When you reach the line that contains "Disable the Vorschau checkbox" in the data below, copy it and every line after it exactly, adding nothing.
***
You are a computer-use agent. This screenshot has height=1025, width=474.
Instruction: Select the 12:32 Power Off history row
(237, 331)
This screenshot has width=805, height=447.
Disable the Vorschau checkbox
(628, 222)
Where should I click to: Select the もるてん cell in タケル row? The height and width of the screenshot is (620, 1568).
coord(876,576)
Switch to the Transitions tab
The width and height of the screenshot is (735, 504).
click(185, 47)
***
Finished task:
Disable the Vorschau checkbox
(628, 222)
Where should I click to: Select the もるてん cell in タケル row? The height and width of the screenshot is (620, 1568).
coord(876,576)
Switch to the Transitions tab
The width and height of the screenshot is (735, 504).
click(185, 47)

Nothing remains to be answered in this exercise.